◆ **Your tasks**:
- 1) In the tribute to Brian Aldiss, what year did he receive the Association's first Distinguished Scholarship Award?
- 2) Rewrite the stretch of the Brian Aldiss tribute from "Brian Aldiss’s 1995" through "his 92nd birthday.", putting "second home" wherever "American home" appears.

◆ **Extract to read**:
━━━━

Issue VII will be published February 2018. To learn how to contribute, read our submissions guidelines.

Brian W. Aldiss, O.B.E., ICFA 7, photo by Robert A. Collins

Brian Aldiss’s 1995 essay collection The Detached Retina carries a dedication to “my esteemed friends of the IAFA team,” and he goes on to name more than a dozen individuals, many of whom are still ICFA regulars or past officers. He often described ICFA as his American home, and he became the conference’s “permanent special guest” after being invited by conference founder Robert Collins to his first ICFA in 1982.  A distinguished literary essayist and historian (The Trillion Year Spree: The True History of Science Fiction), as well as one of England’s great novelists and short story writers, he received the Association’s first Distinguished Scholarship Award in 1986, and in 1999–on the conference’s 20th anniversary–was finally invited as Guest of Honor. On August 19, Aldiss died at his home in Oxford, shortly after celebrating his 92nd birthday.

Brian was clearly proud of his involvement with ICFA, and his 1993 novel Remembrance Day begins with an academic conference in Fort Lauderdale that looks suspiciously familiar to anyone who attended the conference during the Fort Lauderdale years (there are even a couple of thinly-disguised sketches of IAFA folks).  With his characteristically ironic sense of humor, he called his fictional academic organization “The American Stochastic Sociology Association”. He also took understandable pride in his ability to secure some of ICFA’s most distinguished guests.  As he wrote in his 1998 autobiography The Twinkling of an Eye, “I have been able to invite several Guests of Honour over the years–Roger Corman for one, who came with his wife and was a winning presence.  The modest Robert Holdstock also shone.  Tom Shippey, long overdue, made a triumphal appearance in 1996. But perhaps the greatest success was Doris Lessing.  Her sharp good humour pleased everyone.”  There can be little doubt that Brian’s enthusiastic support helped cement the international reputation of the conference, helping it immeasurably to live up to its name.  The very first issue of The Journal of the Fantastic in the Arts included an essay by Brian, who wanted to help the journal gain attention upon its launch.

━━━━

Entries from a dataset
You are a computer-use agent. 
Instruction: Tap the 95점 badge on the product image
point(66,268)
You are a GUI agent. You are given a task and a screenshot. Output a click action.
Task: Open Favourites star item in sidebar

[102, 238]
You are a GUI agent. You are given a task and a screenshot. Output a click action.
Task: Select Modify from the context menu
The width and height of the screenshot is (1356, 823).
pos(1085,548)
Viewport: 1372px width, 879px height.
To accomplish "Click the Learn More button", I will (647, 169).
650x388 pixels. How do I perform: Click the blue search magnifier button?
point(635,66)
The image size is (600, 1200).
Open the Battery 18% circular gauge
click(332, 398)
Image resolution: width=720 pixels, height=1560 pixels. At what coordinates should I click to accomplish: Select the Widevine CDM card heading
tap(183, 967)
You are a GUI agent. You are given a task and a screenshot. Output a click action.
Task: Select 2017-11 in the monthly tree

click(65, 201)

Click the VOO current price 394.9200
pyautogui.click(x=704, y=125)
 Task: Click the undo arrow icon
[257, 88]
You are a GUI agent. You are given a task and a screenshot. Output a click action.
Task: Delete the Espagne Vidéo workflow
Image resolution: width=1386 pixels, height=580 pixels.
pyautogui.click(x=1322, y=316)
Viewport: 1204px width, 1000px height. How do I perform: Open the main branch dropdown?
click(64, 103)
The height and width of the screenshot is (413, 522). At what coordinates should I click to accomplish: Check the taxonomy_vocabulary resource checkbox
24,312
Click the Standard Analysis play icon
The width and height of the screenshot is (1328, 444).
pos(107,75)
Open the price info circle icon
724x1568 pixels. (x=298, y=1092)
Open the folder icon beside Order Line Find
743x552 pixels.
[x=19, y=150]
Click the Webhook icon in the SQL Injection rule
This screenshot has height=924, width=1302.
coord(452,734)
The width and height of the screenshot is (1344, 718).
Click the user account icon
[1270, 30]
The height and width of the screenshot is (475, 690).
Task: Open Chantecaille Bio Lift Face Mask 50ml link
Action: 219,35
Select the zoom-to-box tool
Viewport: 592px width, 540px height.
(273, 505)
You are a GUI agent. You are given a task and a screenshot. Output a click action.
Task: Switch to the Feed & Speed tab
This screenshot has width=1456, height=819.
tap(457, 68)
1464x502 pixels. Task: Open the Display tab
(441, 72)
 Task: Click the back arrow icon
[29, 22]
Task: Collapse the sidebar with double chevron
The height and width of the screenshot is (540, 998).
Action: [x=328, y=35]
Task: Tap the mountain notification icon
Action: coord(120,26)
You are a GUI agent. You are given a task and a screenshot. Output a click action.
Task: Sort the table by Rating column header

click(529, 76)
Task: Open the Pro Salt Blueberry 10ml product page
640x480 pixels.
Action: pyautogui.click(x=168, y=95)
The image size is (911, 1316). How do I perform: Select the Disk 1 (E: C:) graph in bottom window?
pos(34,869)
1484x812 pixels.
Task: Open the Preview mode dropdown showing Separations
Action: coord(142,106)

━━━━

◆ **Solutions for each task**:
- 1) 1986

- 2)
Brian Aldiss’s 1995 essay collection The Detached Retina carries a dedication to “my esteemed friends of the IAFA team,” and he goes on to name more than a dozen individuals, many of whom are still ICFA regulars or past officers. He often described ICFA as his second home, and he became the conference’s “permanent special guest” after being invited by conference founder Robert Collins to his first ICFA in 1982.  A distinguished literary essayist and historian (The Trillion Year Spree: The True History of Science Fiction), as well as one of England’s great novelists and short story writers, he received the Association’s first Distinguished Scholarship Award in 1986, and in 1999–on the conference’s 20th anniversary–was finally invited as Guest of Honor. On August 19, Aldiss died at his home in Oxford, shortly after celebrating his 92nd birthday.